● **Given problem**: Copy out the lines below verbatim, beginning with the line that contains "at (441, 313)." and ending after the line that contains "coordinates (456, 56).".

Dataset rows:
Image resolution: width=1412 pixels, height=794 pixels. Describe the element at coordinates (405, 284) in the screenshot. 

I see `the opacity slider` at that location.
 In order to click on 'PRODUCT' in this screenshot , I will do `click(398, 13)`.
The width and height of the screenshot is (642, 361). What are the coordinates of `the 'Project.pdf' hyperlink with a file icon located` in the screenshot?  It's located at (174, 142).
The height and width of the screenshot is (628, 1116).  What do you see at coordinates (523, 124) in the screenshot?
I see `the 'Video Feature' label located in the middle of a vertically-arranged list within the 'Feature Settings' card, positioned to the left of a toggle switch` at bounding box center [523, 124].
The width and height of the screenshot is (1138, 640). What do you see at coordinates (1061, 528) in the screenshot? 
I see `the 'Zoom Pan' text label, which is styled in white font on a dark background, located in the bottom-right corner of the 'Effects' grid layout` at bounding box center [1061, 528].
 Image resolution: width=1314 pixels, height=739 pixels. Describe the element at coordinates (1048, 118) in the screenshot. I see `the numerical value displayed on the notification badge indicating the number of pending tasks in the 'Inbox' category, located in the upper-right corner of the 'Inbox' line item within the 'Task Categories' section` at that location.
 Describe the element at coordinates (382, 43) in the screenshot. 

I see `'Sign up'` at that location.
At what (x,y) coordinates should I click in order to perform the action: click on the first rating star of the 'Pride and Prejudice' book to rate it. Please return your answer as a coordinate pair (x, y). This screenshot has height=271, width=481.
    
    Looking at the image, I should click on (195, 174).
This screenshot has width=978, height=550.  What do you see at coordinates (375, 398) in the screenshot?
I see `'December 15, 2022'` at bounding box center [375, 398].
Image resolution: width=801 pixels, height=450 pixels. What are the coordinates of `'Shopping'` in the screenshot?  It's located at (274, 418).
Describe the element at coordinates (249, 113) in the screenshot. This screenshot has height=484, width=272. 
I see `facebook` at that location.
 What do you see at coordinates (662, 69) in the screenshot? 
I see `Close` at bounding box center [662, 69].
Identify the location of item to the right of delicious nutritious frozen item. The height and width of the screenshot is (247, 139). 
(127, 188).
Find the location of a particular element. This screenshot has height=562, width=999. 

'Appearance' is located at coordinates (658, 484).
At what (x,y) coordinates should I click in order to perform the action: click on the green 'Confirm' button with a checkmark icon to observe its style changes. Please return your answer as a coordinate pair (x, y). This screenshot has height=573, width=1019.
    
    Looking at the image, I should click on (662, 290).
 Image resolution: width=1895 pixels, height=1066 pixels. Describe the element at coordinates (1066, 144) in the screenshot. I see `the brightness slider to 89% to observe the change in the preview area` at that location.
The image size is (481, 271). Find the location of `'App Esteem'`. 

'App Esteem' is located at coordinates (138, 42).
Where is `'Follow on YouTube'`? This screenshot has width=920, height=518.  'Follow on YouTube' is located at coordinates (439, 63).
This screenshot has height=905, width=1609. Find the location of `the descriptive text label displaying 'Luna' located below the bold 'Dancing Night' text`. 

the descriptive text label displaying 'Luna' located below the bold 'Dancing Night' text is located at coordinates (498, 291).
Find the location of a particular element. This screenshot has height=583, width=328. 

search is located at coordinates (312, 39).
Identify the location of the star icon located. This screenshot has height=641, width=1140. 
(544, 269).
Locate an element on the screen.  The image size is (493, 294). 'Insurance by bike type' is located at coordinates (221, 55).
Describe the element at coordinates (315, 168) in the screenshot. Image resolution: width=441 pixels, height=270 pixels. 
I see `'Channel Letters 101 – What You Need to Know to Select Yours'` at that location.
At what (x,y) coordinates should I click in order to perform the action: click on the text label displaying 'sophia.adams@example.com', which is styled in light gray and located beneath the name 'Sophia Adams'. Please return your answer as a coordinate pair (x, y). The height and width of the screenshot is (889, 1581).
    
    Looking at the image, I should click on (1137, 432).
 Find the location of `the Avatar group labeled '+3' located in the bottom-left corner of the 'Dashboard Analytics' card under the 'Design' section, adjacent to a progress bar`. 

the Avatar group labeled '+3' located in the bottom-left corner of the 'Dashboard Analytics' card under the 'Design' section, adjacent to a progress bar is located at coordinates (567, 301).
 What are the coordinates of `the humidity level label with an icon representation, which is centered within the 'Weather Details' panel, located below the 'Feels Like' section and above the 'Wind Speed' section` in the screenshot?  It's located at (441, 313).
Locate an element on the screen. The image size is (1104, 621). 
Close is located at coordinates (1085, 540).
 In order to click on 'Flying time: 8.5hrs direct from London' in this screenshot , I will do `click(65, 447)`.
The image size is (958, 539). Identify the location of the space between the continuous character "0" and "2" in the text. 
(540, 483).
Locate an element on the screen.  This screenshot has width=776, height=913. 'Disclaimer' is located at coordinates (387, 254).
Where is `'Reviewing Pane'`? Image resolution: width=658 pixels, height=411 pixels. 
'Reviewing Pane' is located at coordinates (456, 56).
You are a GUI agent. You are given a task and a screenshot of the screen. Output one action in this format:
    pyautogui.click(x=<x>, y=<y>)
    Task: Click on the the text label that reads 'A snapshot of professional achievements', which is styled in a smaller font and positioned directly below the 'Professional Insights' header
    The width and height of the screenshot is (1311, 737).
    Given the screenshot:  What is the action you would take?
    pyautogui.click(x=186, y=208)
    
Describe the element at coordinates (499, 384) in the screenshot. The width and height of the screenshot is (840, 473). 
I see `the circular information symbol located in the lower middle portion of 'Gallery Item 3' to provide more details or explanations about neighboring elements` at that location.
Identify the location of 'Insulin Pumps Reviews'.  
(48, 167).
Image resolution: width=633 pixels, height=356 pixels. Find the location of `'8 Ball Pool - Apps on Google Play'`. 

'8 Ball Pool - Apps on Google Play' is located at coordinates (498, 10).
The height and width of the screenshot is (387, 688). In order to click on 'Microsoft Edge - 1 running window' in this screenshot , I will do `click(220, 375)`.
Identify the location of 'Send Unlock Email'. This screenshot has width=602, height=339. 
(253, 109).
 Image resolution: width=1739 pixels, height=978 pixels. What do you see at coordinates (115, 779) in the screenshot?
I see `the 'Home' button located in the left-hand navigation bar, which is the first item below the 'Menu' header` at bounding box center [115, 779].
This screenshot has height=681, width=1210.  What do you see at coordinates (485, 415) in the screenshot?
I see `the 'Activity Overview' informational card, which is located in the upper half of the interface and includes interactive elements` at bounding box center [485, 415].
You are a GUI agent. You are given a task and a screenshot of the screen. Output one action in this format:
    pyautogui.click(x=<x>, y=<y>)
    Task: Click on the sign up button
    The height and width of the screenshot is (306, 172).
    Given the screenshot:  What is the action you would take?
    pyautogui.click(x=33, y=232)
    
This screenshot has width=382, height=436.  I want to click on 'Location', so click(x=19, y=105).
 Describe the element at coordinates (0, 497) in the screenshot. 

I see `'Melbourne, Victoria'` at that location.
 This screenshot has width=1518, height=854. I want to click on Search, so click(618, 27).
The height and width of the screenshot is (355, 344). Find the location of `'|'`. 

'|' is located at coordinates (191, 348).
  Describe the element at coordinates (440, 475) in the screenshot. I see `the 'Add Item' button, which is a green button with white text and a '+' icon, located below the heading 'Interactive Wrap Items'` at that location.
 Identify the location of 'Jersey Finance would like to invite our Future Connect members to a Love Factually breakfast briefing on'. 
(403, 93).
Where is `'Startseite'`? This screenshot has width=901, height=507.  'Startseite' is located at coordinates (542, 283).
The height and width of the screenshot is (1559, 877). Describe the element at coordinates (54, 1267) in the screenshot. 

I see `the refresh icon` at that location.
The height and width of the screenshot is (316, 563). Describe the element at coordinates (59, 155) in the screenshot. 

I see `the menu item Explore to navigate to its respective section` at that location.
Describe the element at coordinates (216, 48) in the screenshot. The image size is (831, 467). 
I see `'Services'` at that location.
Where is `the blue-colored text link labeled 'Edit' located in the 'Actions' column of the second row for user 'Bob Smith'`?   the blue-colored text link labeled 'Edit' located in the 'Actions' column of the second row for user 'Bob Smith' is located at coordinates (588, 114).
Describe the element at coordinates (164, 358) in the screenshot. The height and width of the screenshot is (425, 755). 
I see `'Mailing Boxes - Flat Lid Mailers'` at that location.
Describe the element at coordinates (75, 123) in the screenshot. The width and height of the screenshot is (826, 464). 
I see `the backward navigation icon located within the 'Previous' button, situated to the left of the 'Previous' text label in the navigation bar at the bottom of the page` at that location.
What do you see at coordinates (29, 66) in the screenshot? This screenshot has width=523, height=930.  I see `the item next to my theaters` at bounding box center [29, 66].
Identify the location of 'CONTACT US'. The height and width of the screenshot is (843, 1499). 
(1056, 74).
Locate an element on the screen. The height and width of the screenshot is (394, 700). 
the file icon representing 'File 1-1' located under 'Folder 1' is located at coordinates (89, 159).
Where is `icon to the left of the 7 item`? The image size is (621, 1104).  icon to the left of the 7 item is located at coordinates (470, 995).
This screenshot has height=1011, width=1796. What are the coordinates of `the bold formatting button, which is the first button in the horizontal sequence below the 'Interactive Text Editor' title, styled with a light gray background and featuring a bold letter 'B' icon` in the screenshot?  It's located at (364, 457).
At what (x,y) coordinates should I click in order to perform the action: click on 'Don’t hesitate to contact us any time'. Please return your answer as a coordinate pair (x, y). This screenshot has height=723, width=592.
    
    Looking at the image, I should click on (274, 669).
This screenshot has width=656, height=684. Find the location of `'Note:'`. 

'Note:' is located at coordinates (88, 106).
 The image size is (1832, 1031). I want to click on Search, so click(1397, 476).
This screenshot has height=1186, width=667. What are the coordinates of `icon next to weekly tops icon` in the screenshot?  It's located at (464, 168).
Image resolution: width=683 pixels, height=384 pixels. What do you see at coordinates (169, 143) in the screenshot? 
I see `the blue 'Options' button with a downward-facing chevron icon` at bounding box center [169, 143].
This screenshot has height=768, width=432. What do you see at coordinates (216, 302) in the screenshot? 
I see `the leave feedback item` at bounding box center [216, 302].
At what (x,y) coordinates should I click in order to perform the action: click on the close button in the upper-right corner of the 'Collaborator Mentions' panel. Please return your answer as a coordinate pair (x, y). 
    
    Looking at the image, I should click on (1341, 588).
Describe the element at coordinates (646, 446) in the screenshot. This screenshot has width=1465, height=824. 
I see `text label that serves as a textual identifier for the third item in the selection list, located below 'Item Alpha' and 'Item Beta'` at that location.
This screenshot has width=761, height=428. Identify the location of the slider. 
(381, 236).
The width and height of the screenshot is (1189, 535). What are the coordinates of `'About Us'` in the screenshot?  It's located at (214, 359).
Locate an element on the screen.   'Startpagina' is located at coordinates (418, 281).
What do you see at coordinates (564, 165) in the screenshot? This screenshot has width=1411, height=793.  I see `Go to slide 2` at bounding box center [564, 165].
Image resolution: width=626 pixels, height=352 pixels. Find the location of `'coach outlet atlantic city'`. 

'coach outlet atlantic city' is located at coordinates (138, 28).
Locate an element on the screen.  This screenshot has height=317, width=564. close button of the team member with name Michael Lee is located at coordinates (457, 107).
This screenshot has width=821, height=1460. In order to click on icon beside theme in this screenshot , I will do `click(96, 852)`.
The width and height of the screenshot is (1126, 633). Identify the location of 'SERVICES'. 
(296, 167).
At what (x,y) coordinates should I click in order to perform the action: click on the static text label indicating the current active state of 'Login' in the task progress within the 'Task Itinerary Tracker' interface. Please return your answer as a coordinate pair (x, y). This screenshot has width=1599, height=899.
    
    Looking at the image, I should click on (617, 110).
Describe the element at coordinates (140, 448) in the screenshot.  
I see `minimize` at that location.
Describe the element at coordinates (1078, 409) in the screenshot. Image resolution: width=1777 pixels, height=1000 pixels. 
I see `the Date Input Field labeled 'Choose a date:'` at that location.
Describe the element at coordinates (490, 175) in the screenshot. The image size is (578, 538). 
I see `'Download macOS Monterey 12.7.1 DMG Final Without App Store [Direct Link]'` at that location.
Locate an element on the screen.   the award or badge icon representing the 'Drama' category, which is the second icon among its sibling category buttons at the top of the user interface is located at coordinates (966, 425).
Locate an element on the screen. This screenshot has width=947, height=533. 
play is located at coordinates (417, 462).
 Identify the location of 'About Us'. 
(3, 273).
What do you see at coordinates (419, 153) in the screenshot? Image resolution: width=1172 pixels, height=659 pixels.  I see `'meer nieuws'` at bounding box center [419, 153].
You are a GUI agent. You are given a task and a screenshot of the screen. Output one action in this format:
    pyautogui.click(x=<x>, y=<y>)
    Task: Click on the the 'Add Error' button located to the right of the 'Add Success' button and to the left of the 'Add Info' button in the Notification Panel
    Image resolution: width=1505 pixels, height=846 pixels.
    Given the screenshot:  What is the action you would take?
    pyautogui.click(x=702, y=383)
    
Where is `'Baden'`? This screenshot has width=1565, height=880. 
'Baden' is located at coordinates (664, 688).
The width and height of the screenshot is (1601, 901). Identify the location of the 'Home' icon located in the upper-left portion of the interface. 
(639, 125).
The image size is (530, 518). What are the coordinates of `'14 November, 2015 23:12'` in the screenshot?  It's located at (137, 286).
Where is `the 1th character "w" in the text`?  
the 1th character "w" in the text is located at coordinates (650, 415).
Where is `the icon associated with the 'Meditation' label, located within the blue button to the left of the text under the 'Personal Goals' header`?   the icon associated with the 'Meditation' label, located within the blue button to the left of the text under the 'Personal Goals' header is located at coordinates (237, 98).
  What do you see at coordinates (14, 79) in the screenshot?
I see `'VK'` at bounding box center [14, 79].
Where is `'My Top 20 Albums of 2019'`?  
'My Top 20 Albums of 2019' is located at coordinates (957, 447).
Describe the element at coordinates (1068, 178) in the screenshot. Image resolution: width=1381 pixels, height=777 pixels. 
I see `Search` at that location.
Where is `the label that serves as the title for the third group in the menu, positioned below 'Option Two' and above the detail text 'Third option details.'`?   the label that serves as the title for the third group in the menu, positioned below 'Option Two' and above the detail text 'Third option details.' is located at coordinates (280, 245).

● **Answer to this problem**:
 What are the coordinates of `the humidity level label with an icon representation, which is centered within the 'Weather Details' panel, located below the 'Feels Like' section and above the 'Wind Speed' section` in the screenshot?  It's located at (441, 313).
Locate an element on the screen. The image size is (1104, 621). 
Close is located at coordinates (1085, 540).
 In order to click on 'Flying time: 8.5hrs direct from London' in this screenshot , I will do `click(65, 447)`.
The image size is (958, 539). Identify the location of the space between the continuous character "0" and "2" in the text. 
(540, 483).
Locate an element on the screen.  This screenshot has width=776, height=913. 'Disclaimer' is located at coordinates (387, 254).
Where is `'Reviewing Pane'`? Image resolution: width=658 pixels, height=411 pixels. 
'Reviewing Pane' is located at coordinates (456, 56).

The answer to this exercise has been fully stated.